Chorlton Bookshop in Manchester
Image by Chorlton Books

Chorlton Books is a family-run chocolate box-like bookshop designed for all the family.

From the gates at the front to the approachable interior, this Manchester bookshop is built on a passion for encouraging reading in young people.

They also have a free book ordering service, with many books – whether fiction or non-fiction, hardback or paperback, available on a next-day delivery service. Neat!

Also, they sell Jellycat children’s cuddly toys. My kids love those.

Chorlton Bookshop
506 Wilbraham Road,
M21 9AW
0161 881 6374

Image courtesy of Chapter One Books

Chapter One Books is a really interesting spot.

Part artisan coffee house, serving some delightful-looking cakes (check out their Insta for instantly gratifying food porn), it’s also a really beautiful place to write, watch the world go by, and – well, you know, buy books!

May win the award of most beautiful bookshop on this list.
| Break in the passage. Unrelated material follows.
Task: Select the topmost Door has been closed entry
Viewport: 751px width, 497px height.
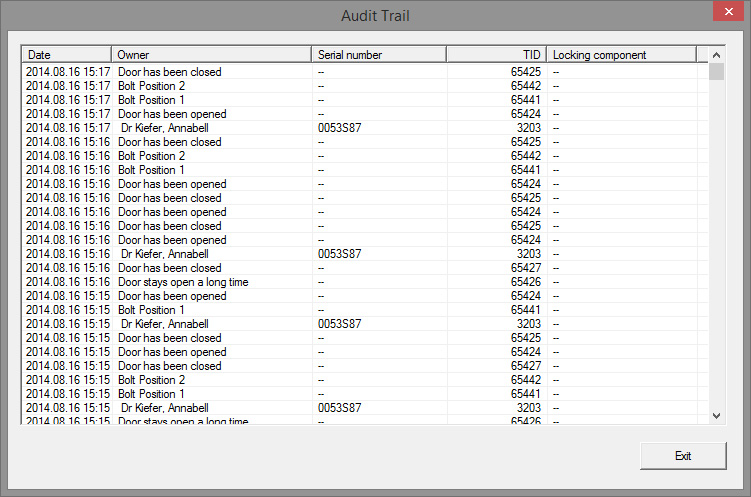Action: coord(169,72)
Definitely check it out.

Chapter One Books 
Chatsworth House,
23 Lever St,
M1 1BY

Urmston Bookshop in Manchester
Image by Urmston Books

Urmston bookshop in Manchester is a classic community-first bookshop.

Working closely with local schools, arranging author outreach visits and welcoming school trips to the shop, they perform a really important role in the local community.

The Urmston Bookshop
72 Flixton Road,
M41 5AB
0161 747 7442

Queer Lit was founded by owner Matthew to help fellow LGBTQ+ readers discover literature that expressed their own lived experiences.

Manchester has a particularly vibrant gay scene, but he found representation in literary circles to be a challenge. 

Image by Queer Lit

In only October last year, Queer Lit was awarded ‘Best New Business’ at the LGBTQ+ Business Awards, and by the looks of things – they have plans to expand.

It’s a stunning little shop and definitely worth poking your head in next time you’re Manchester-bound.

Oh, and they also have a bookshop doggo called Jasper who I hear is one of the goodest of boys.

Queer Lit
39 Tib Street,
M4 1LX
0161 2224049

Image by The Modernist

The Modernist, a mere stone’s throw from fellow booksellers Chapter One Books, focuses primarily on architecture and design books.

A quirky spot, you can buy prints and even stationery (who doesn’t love stationery?!)

Fans of modernist art and architecture can even sign up to a quarterly magazine, which focuses on untold stories and undiscovered places. Previous topics have included a Paris tower block, a city in Eritrea, a micro apartment in Tokyo, and even something as trivial as an Accrington public toilet!

The Modernist
58 Port Street,
M1 2EQ

As well as being a great Manchester bookshop, Blackwell’s performs a vital function for arts and literature both locally and nationally.

Spearheaded by bookseller, David, Blackwell’s Manchester runs a range of bookish events, including panels and book launches – always with really interesting guests.

Plus, it’s just a really beautiful shop. Well worth visiting.